Знахарь зябко повел плечами, ему в меховой рубахе вдруг холодно стало. Рубаха старая была, не грела...
— Те, что выманить его хотели, кто их...
— Больше не придут. Этих я навсегда отвадил, но как бы другие не явились. А кто их натравил, о том есть у меня догадка. Приглядывай за ним, Вяжгир. Я бы забрал его с собой, да маэру волю свою не навяжешь, как не посадишь волка на цепь. Ну, бывай.
Эриль надел тулуп и вышел на крыльцо. Знать не зная, что чутьё в этот раз его подвело, промолчало, когда надо было криком кричать.
Едва за ним закрылась дверь, Ян отлип от стены. Он дрожал всем телом, словно только что вышел из жаркого боя и теперь остывал.
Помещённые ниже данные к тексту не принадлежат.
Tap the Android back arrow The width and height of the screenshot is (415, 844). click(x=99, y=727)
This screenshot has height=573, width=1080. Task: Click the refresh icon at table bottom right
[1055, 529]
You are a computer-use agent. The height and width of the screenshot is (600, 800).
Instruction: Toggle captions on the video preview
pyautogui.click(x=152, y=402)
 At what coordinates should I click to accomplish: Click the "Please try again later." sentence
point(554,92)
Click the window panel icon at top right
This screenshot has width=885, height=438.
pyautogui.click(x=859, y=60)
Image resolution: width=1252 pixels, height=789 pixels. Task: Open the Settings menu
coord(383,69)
— Что за маэр такой? — его даже голос плохо слушался. — Говори, колдун, или ноги моей больше в твоей избе не будет.
Это была не пустяковая угроза, Сокол хотел побольнее задеть. И задел: знахарь повернулся спиной, прячась теперь и от Яна, и Яну горько было это сознавать, но он не отступил:
— Что за мудрёное имя? Избранный какой-нибудь или навроде того?
— Да какой он избранный, — устало отмахнулся Вяжгир, — слова-то какие... Сказки.
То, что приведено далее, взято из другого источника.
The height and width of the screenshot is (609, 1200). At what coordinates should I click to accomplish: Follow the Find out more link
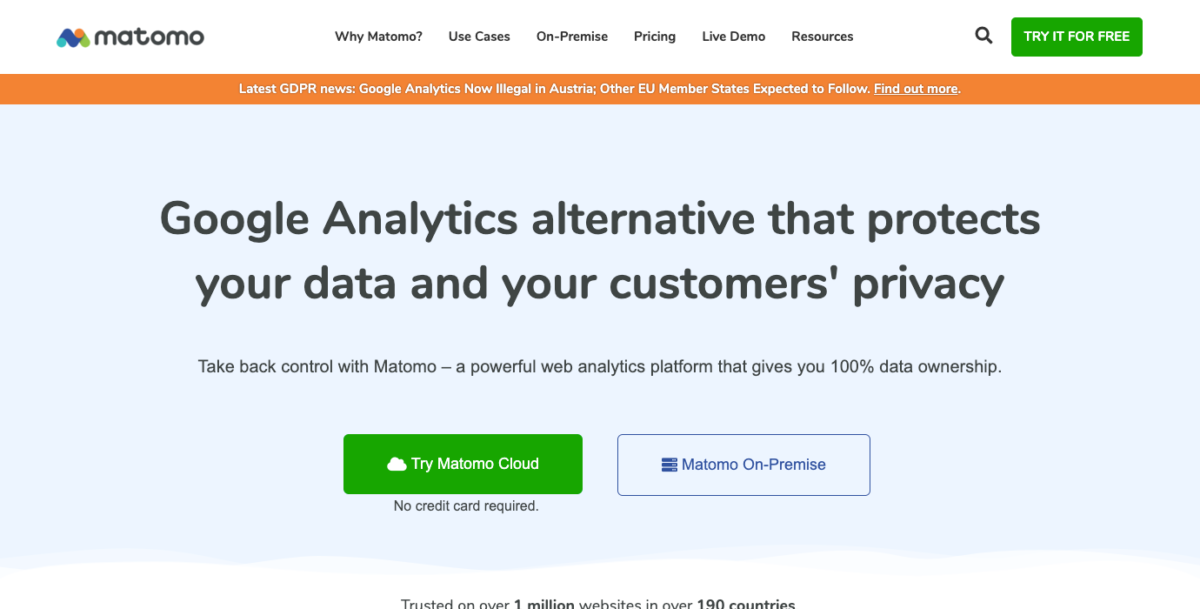click(x=915, y=89)
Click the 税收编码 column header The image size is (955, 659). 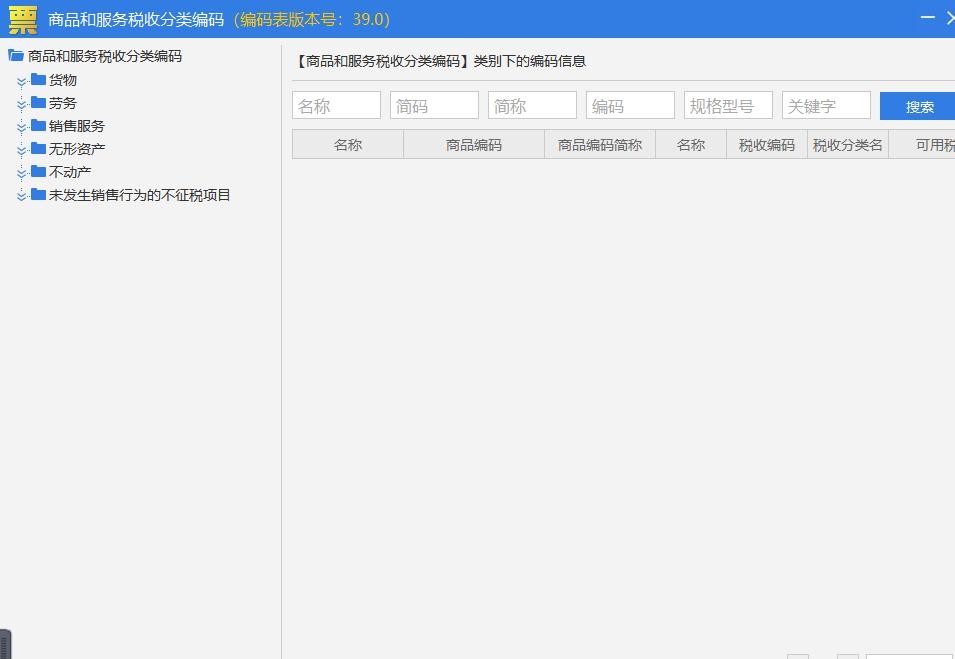tap(766, 145)
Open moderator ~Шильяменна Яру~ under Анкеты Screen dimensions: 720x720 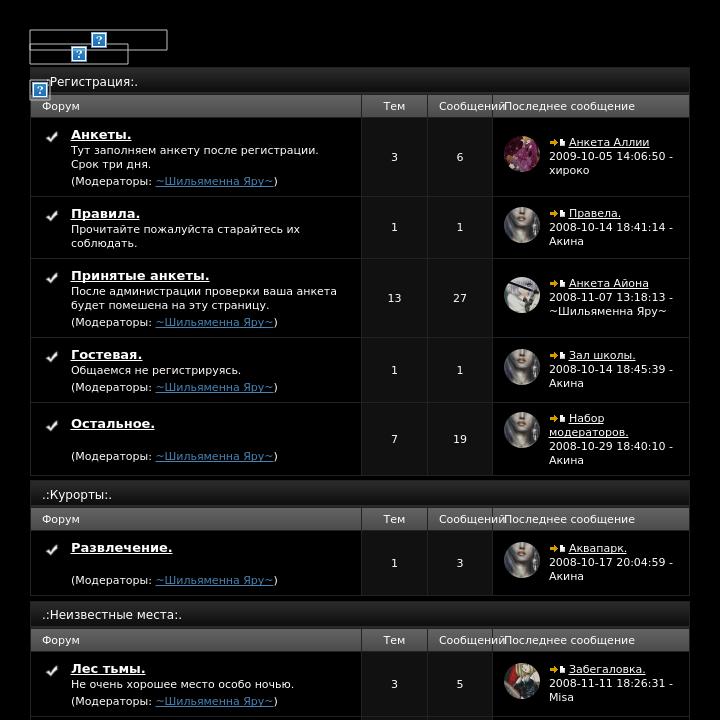coord(214,181)
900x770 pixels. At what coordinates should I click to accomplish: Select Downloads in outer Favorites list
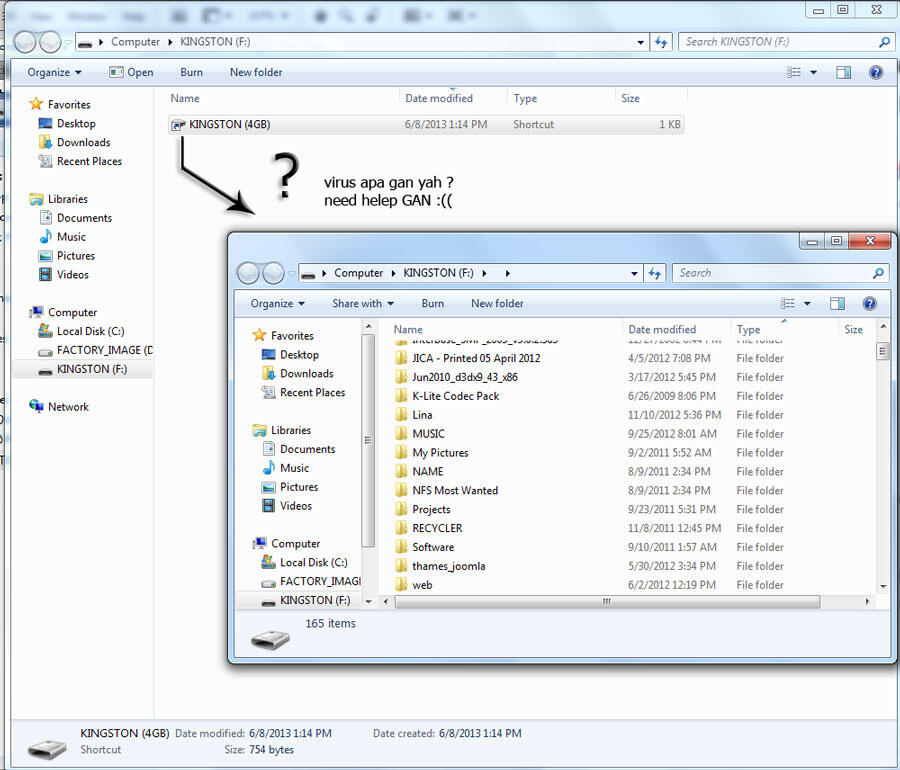83,142
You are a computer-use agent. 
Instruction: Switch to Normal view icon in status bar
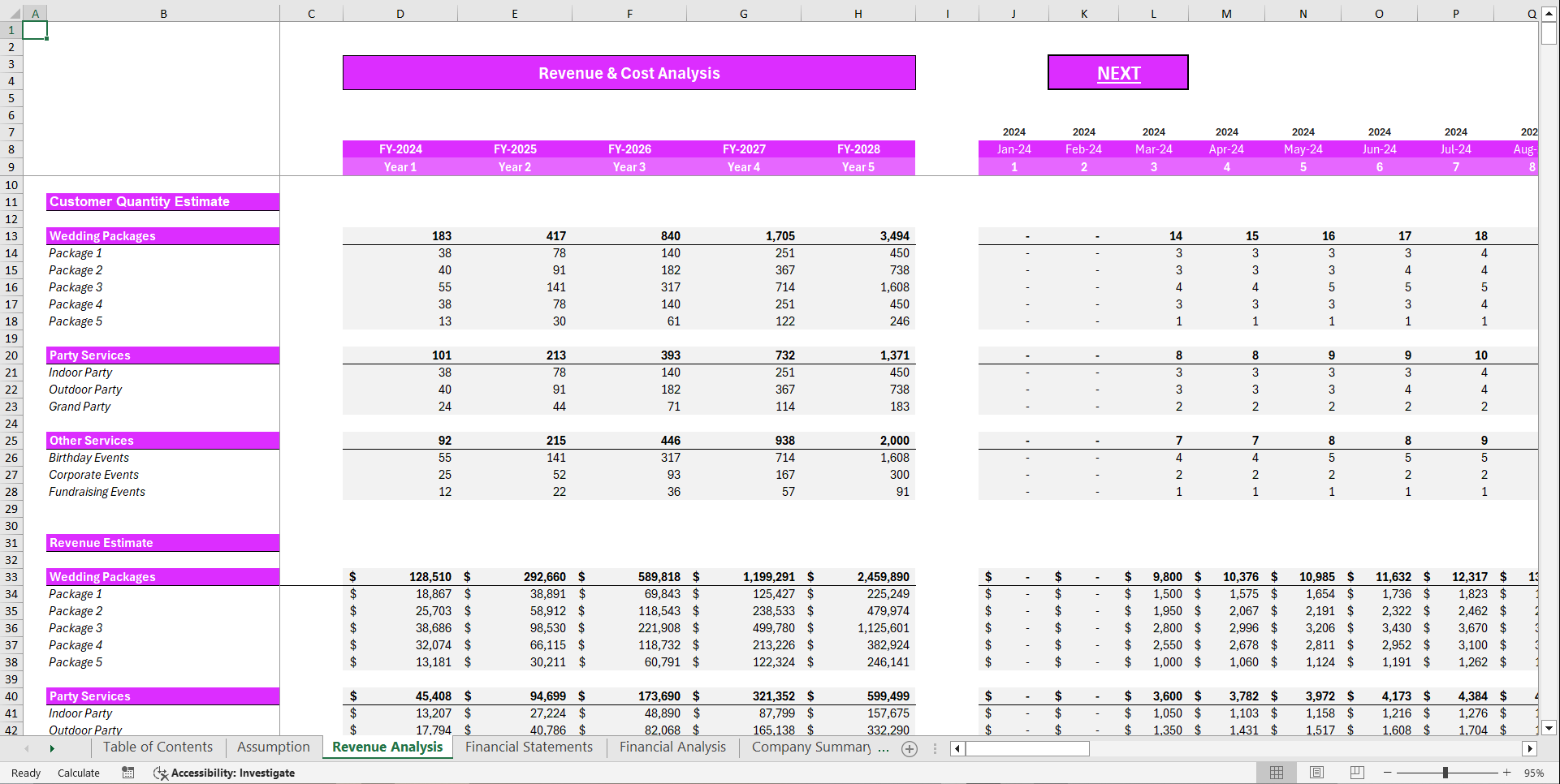1277,772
— Дед меня учил: сызмальства сказками тешутся, а вырастая — ума из них набираются.
Знахарь сел к столу, устало сгорбился.
— Маэр — худая веха, Сокол. Коли видишь её, стало быть, наша жизнь, всех, от первого до последнего человека, подошла к излому. Но ты не видишь, и никто не видит.
— А куда глядеть-то? — Ян обернулся на чужака, но тот так и лежал колодой, весь разукрашенный красными узорами. Спал себе, какая тут веха?
— Да не туда, а вокруг. На то, как живем, чем дышим, на что уповаем.
Ян из Вяжгировых речей ничего не понимал, ерунду говорил знахарь, бессмыслицу, а только давешний страх снова стал пробираться под кожу, мутить рассудок.
— Излом узреет лишь тот, кто одним взглядом постигает всё, от гор и до моря.
— Ну, такого человека и не сыщешь, — фыркнул Ян, — нету таких.
— Отчего же? Сколько льётся крови, не видишь? И что льётся она во всех племенах, не видишь тоже? И что льётся зазря, не по делу? Что никакого нет ей оправдания?
Сокол нахмурился. Уж это он и так знал, не юнец, сколько раз ходил в бой, не сосчитать.
— Ты мне по делу говори, не увиливай.
— А я и говорю. Смерть на каждом шагу, привыкли уж все.
— Ну и что? А как здесь не привыкнешь?
— А то. Пустая смерть, не жертвенная — и есть наипервейший знак. Его все мудрые отличают.
— Я не мудрый, чего мне отличать? И брось ты привычку заумью говорить!
— Все люди обыкновенные, Сокол. Но как подходит время, среди прочих становятся различимы единицы, как самые яркие звёзды при самой яркой луне. Никто их не избирает, не назначает, нарочно не учит, они своей яркости сами не видят, не знают о ней. Живут себе, но как? Горят кострами. От малого уголька, всё ярче и ярче. Потому и тянутся к ним — кто погреться, кто на свет из темноты выйти. Да только разный бывает тот огонь. Какой согреет, а какой спалит дотла.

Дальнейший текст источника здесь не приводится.